The ‘sponge city’ metaphor is powerful and inspirational. As such, China, Berlin and Philadelphia are demonstrating that when there is a will, there is a way. Still, we urge the reader to take a moment to reflect upon their drivers for action – floods and droughts! They have learned the hard way that what happens on the land matters. And now, the ‘new normal’ of frequently recurring extremes has forced them to tackle the consequences of not respecting the water cycle.

The Challenge:

Opportunities for land use and infrastructure servicing practitioners to make a difference are at the time of (re)development. To those folks we say: share and learn from those who are leading change; design with nature; ‘get it right’ at the front-end of the project; build-in ‘water resilience’; create a lasting legacy.

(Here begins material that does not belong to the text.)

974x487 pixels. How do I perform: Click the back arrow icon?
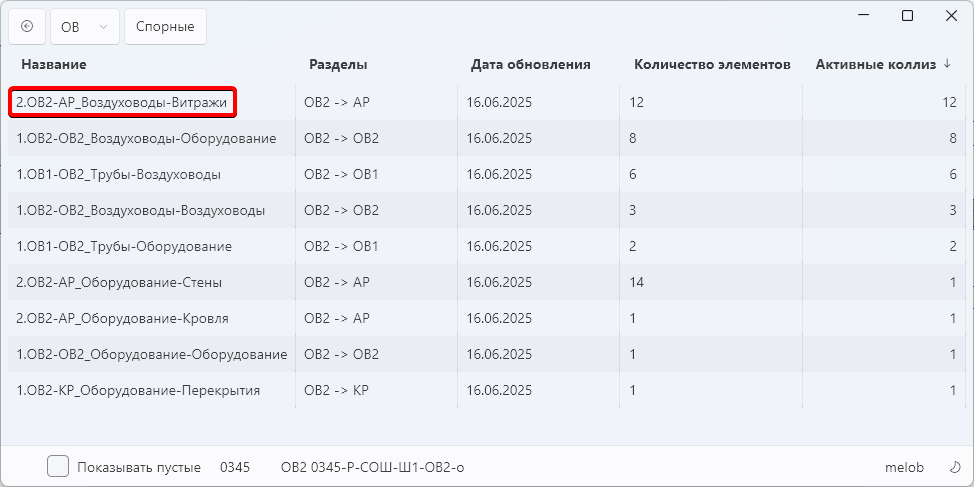(27, 26)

Many land and infrastructure professionals in this province do know in principle what they ought to do. However, there is still a gap between UNDERSTANDING and IMPLEMENTATION. Communities could do so much more if they would capitalize on rather than miss opportunities. Apply the tools. Do what is right. Learn from experience. Adapt. Pass the baton.

The physics are straightforward: 7% additional water volume for each degree of temperature rise. This is the global part. If communities are serious about ensuring RESILIENCY, then the critical strategies and actions are those that relate to water.